I was having lunch on the Quai des Célestins the first time he called. It was somewhat of a nice day, I think. Monsieur Leduc ordered the veal cutlet and I think I ordered the pasta. Or maybe I ordered a salad. Yes, I ordered a salad, now I’m certain of it. The wind was gentle, only a breeze really, and I remember thinking, when there is a breeze like that one should always order something light. I looked at Monsieur Leduc’s veal cutlet as it arrived in the hands of the maître d’, and then I looked out at the Seine and the trees that lined it and I thought about how I had really made a perfect choice with the salad and that Monsieur Leduc very likely already regretted having ordered the veal cutlet. Or that at the very least he would regret it later as he went home and thought about it. The breeze then came to our table as if waiting on us. It lingered for a very short time in my hair, and then it lingered slightly longer on and around Monsieur Leduc as though berating him for his choice, as if frowning down on the veal cutlet. I smiled at the intimate moment we shared, the breeze and I. What’s the matter, I think Leduc asked me, but I said nothing. How’s the veal? I asked, starting him on his way. When I was home, Esmé told me about the call. I thought nothing of it.
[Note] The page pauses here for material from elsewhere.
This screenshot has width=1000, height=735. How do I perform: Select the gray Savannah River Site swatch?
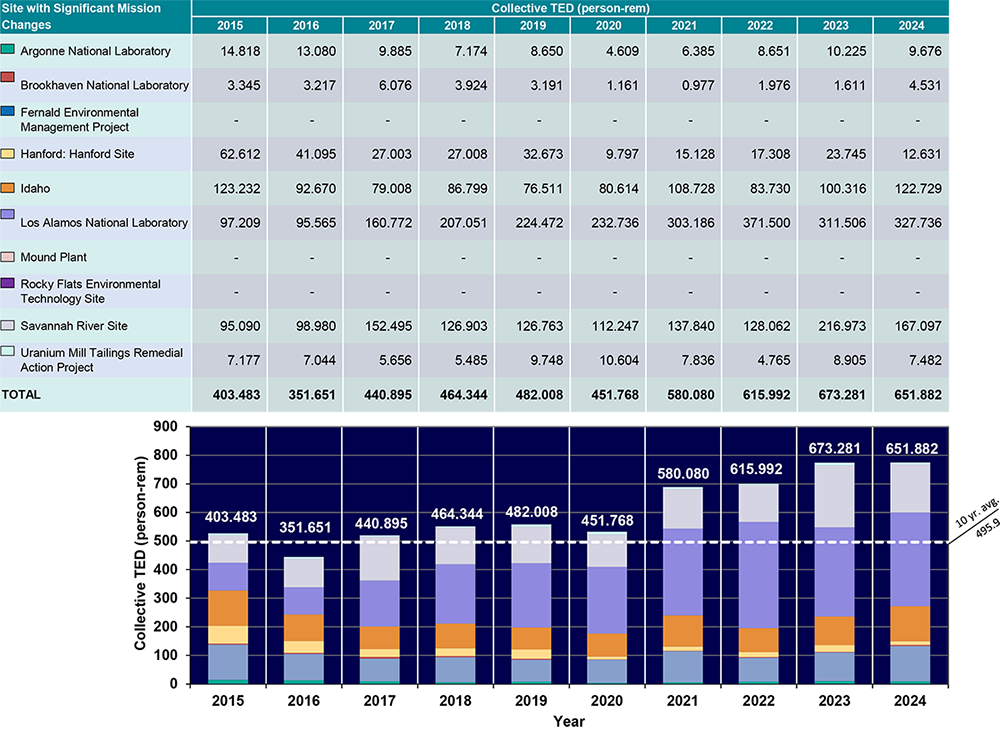tap(8, 326)
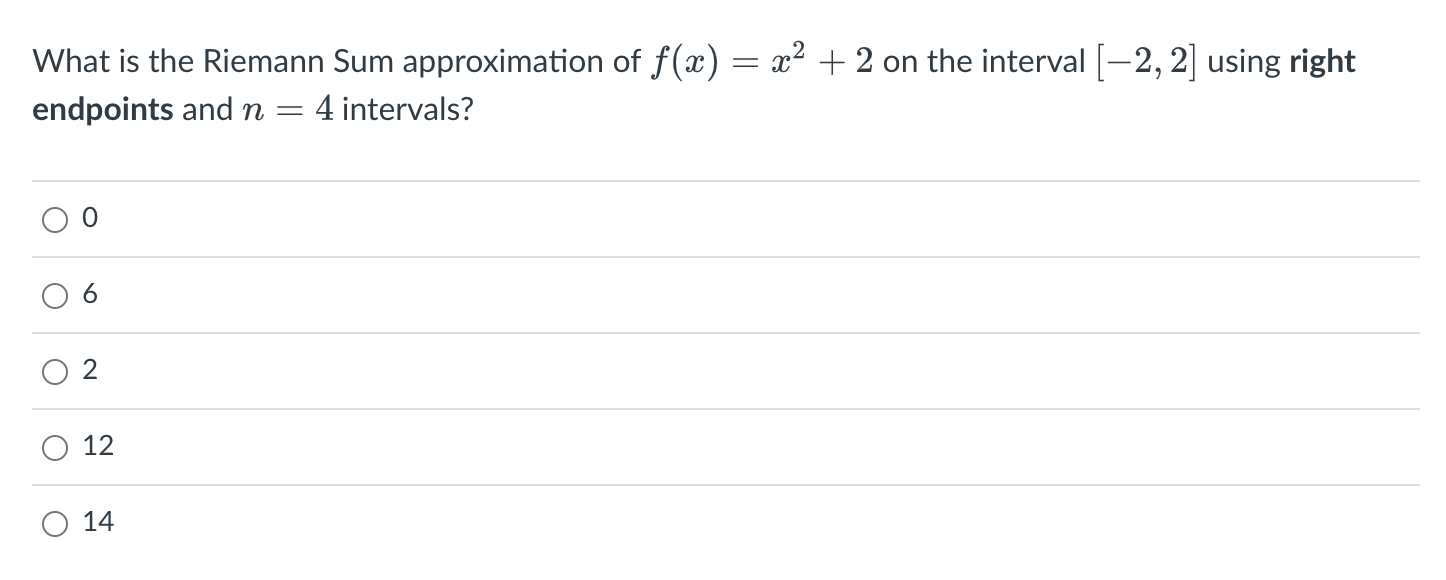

He didn’t call again until the week after, when I had all but forgotten about the first call. What you have to understand is that they call me all the time. All day long they call, almost all of them madmen of the first order. I have a story, they’ll tell me, this without exception followed by a promise. Inexplicably, they think that making a promise somehow makes it all better. I’ll want to listen to their story, they say, because it’ll knock my socks off. They don’t mention that they’ve told their story to countless others like me before, sometimes for years and years, and so they go around peddling their miserable stories like so many salesmen. I know it, I can hear it in their voices, like an undertone only I can hear that’s whispering to me to get out, to get out of the conversation at once.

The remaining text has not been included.